Sono figlio di agricoltori.

 

Fino all'età di 21 anni ho lavorato nei campi e raccolto frutta (ciliegie, fragole, albicocche, pesche, nettarine, susine, pere, mele, uva, kaki e kiwi, in rigoroso ordine di maturazione…) nella piccola azienda agricola gestita da mio padre. Per la precisione dai 5 anni di età, quando guidavo già il trattore cingolato e per tutto il percorso di studi.

 

Mio padre pensava di produrre frutta per la cooperativa e uva per la cantina… A fine anno iniziava a capire cosa avrebbe guadagnato (o perso) dalla sua attività iniziata l'11 novembre dell'anno prima (investiva per 13 mesi senza sapere se avrebbe guadagnato o perso). In pratica doveva produrre bene, fare di tutto per garantire una buona qualità ma poi, non sapeva nulla su chi consumava il suo prodotto e cosa ne pensasse del risultato della sua (tanta) fatica e passione.

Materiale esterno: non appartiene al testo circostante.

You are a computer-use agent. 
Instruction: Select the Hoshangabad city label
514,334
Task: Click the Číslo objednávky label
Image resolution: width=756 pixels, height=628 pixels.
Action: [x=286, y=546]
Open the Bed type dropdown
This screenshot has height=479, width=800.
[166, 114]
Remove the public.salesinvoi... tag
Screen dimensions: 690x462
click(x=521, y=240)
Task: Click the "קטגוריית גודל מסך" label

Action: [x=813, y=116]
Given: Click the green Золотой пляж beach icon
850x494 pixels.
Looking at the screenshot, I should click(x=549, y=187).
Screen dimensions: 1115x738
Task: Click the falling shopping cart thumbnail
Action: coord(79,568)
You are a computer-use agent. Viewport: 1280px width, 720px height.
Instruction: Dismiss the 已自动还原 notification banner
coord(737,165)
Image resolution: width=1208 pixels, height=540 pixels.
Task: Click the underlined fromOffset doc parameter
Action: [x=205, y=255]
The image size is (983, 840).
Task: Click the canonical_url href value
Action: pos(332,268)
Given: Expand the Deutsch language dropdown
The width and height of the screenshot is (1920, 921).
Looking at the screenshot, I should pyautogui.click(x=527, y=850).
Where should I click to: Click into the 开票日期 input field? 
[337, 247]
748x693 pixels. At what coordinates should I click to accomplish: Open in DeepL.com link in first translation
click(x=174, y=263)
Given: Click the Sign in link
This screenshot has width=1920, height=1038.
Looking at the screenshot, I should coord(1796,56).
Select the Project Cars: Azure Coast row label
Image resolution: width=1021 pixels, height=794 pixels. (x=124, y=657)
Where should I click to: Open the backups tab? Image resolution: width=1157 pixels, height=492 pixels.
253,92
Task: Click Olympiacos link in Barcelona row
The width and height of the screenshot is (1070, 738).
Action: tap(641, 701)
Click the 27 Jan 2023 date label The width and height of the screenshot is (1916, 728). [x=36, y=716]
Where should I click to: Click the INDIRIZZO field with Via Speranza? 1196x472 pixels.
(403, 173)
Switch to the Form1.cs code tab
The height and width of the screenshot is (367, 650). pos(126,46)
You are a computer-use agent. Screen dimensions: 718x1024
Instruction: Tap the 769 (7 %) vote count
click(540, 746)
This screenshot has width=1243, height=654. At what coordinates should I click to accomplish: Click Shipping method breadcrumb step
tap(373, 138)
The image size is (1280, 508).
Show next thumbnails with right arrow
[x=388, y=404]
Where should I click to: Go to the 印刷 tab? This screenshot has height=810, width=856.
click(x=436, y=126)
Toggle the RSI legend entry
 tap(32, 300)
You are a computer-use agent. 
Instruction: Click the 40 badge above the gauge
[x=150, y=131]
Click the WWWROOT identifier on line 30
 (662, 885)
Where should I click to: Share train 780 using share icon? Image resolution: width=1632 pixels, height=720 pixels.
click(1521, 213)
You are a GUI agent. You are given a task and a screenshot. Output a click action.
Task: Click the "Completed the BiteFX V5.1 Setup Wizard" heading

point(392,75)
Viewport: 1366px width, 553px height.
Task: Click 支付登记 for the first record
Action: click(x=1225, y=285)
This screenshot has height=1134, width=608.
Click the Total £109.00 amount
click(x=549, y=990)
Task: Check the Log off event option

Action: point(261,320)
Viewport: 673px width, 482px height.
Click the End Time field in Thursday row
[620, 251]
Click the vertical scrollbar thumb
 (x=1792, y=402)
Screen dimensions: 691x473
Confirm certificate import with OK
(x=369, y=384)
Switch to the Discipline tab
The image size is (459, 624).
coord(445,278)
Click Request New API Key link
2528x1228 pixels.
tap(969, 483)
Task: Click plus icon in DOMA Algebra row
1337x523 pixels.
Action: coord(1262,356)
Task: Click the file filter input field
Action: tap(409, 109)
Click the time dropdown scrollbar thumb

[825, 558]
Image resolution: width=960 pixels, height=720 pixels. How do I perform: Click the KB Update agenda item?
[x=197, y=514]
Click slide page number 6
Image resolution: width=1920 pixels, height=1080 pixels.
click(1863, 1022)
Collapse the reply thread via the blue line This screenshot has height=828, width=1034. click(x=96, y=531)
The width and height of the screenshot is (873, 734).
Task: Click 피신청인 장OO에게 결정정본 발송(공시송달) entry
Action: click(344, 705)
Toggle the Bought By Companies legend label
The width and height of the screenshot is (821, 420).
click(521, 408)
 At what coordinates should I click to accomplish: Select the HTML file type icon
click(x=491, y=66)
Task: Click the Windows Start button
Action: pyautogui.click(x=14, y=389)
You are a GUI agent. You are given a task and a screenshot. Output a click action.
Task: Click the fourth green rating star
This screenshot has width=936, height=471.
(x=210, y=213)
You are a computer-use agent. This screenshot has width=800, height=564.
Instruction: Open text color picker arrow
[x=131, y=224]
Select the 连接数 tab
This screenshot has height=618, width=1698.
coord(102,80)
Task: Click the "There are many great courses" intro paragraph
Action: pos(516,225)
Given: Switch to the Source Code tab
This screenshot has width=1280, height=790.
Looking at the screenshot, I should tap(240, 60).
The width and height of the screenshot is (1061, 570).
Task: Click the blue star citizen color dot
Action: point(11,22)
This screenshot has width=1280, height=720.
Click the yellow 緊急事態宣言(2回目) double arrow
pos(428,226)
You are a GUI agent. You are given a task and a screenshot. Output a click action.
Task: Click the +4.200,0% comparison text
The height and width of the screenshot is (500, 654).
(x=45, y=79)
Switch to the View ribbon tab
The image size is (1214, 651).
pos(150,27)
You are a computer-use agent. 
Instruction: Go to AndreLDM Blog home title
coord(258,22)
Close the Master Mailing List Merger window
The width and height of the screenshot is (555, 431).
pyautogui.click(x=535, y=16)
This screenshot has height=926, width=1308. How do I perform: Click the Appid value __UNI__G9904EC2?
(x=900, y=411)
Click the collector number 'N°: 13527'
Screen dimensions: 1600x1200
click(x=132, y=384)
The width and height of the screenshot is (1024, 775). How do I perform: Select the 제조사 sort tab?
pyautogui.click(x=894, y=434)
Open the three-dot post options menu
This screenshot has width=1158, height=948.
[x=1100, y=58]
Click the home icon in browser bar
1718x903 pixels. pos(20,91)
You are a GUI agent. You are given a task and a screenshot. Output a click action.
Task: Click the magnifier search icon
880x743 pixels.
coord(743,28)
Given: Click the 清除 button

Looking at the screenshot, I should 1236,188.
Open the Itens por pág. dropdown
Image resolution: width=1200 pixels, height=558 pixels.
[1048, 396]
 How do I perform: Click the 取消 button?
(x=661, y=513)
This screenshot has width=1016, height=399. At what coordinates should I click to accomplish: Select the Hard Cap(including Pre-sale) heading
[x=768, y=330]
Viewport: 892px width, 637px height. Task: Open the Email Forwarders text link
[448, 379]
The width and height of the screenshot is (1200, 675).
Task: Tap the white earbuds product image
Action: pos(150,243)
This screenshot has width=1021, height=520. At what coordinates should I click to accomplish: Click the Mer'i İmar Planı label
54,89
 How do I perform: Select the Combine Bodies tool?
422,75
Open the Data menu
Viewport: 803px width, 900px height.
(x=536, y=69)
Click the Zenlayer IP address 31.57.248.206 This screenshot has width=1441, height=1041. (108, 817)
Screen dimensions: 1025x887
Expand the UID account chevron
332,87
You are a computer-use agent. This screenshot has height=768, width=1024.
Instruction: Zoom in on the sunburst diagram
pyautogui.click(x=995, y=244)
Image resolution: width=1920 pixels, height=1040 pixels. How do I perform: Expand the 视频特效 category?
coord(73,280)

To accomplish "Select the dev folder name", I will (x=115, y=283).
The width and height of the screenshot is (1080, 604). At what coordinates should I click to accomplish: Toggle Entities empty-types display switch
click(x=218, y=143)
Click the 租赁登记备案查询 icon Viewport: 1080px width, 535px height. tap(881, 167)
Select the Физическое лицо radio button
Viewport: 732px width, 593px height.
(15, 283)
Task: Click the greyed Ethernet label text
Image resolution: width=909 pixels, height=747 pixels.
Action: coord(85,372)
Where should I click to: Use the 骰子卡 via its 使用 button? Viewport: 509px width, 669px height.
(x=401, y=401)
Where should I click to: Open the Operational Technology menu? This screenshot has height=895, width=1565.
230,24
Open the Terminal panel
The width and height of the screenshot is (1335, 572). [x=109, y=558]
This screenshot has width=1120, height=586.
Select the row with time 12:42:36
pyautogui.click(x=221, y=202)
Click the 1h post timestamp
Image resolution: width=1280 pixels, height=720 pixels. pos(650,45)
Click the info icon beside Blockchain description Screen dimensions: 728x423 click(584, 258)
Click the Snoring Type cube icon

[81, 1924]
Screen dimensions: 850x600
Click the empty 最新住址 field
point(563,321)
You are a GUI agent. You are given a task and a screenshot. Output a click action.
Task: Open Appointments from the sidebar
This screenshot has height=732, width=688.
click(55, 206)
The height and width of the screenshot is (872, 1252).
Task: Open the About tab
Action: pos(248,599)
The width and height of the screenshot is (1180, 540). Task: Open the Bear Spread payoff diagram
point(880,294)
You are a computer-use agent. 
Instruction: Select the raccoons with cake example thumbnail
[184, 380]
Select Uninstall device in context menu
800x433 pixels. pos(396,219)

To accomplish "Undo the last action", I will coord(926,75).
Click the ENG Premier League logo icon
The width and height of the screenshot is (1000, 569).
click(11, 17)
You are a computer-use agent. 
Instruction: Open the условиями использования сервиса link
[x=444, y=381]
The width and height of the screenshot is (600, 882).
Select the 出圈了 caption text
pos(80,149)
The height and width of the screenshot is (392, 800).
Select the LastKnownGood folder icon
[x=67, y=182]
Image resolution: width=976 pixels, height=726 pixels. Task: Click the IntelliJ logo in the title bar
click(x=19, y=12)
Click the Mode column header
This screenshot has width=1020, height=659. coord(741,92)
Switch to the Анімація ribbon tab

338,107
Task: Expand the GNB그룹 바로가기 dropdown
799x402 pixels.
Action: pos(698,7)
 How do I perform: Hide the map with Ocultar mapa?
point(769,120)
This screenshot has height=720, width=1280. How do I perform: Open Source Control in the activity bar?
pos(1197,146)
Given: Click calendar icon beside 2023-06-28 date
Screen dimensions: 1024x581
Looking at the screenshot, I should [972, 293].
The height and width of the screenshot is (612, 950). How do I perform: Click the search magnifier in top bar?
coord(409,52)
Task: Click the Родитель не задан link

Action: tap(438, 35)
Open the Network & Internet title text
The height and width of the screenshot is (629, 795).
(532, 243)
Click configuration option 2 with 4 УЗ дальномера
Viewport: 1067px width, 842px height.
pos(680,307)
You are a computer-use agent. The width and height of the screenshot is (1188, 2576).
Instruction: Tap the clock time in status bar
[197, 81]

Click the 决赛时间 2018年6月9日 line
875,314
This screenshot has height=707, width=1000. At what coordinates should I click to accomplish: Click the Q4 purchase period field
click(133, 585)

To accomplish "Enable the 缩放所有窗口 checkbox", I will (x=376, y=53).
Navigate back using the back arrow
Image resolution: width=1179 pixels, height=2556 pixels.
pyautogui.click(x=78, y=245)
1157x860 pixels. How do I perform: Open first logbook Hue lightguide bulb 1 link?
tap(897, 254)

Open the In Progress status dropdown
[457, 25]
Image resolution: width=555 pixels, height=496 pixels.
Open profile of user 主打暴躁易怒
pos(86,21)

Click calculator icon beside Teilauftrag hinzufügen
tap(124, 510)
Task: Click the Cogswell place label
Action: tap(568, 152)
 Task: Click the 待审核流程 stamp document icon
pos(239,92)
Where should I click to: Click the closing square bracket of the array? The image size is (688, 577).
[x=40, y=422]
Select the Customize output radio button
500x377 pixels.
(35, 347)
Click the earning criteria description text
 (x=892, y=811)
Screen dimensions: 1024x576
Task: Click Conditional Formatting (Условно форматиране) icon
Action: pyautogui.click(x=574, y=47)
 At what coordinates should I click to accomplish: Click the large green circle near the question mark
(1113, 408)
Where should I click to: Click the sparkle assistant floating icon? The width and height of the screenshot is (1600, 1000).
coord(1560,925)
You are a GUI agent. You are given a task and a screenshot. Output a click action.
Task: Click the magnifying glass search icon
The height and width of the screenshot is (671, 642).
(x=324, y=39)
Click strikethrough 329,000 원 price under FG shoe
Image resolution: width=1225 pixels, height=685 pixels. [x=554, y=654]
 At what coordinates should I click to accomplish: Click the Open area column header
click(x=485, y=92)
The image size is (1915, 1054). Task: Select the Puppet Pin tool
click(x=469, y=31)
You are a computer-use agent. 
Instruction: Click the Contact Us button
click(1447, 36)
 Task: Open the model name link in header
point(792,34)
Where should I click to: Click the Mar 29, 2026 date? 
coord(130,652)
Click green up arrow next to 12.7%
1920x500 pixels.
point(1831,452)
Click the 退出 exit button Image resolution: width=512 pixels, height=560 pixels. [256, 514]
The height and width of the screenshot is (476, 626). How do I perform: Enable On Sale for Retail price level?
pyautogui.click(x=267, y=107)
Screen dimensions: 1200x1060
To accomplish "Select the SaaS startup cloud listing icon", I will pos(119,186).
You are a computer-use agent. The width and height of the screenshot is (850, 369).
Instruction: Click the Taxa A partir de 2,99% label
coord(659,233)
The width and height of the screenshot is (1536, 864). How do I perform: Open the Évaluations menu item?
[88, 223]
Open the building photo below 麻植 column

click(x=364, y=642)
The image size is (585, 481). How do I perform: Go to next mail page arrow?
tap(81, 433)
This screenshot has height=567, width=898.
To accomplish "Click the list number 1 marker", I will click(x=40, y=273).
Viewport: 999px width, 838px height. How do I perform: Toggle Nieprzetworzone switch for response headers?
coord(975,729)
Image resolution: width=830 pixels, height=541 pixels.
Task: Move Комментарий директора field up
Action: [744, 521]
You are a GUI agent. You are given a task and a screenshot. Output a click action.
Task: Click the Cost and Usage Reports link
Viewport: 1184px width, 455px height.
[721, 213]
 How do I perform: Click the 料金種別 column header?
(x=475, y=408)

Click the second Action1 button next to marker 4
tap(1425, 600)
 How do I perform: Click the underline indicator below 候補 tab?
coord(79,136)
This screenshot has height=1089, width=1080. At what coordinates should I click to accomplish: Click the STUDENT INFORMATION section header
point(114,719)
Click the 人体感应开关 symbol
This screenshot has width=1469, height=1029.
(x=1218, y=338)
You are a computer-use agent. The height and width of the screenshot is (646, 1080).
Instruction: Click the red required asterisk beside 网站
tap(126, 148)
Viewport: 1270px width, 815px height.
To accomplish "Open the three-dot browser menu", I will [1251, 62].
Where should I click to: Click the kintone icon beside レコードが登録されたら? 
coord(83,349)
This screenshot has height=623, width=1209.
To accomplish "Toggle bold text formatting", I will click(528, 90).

Sono passati 34 anni da quanto ho smesso di raccogliere frutta, ma non mi sembra sia cambiato molto nel rapporto produttore/consumatore.

 

Conoscere per apprezzare

Partiamo da una considerazione pratica: solo chi conosce è in grado di scegliere consapevolmente e apprezzare.
Poniamoci una semplice domanda: di fatto chi paga l'agricoltore italiano?
La risposta è semplice: il consumatore finale!

 

Il vero quesito, quindi, è questo: il consumatore conosce realmente l'agricoltura italiana per essere in grado di sceglierla consapevolmente? Chi dialoga, oggi, con il consumatore?

 

L'agricoltore… delega!

Già 34 anni fa mio padre delegava (la cooperativa e la cantina) a parlare con il consumatore finale. Ma 34 anni fa qualsiasi consumatore finale era figlio, cugino, nipote o, almeno, parente di un agricoltore, sapeva molte cose in più sulla campagna e aveva qualche "rudimento" su stagionalità e tipicità dei prodotti agricoli.

 

Oggi il consumatore non sa

Ci avviciniamo al Natale. Proprio lo scorso Natale ho avuto un interessante scambio di opinioni con un amico che si lamentava del fatto che non ci sono più le ciliegie di qualche anno fa. Stava allegramente mangiando ciliegie il 25 dicembre e si ricordava che le ultime ciliegie che aveva mangiato erano più saporite, fresche, succose e profumate… e poi erano così care… 15 euro al chilo…
Allora gli ho chiesto: "Ma sai da dove arrivano le ciliegie a dicembre?". La risposta è stata: "Dall'albero delle ciliegie!"

 
Giusto, ma dall'albero nell'emisfero australe. Infatti gli ho fatto notare che i nostri ciliegi, a dicembre, non hanno neppure le foglie e che quelle povere ciliegie erano in viaggio da almeno una settimana. Per quello erano meno saporite, fresche, succose e profumate ma molto più costose (e con molti più residui… ma non apriamo troppi fronti)!

 

Chi parla di agricoltura al "grande pubblico"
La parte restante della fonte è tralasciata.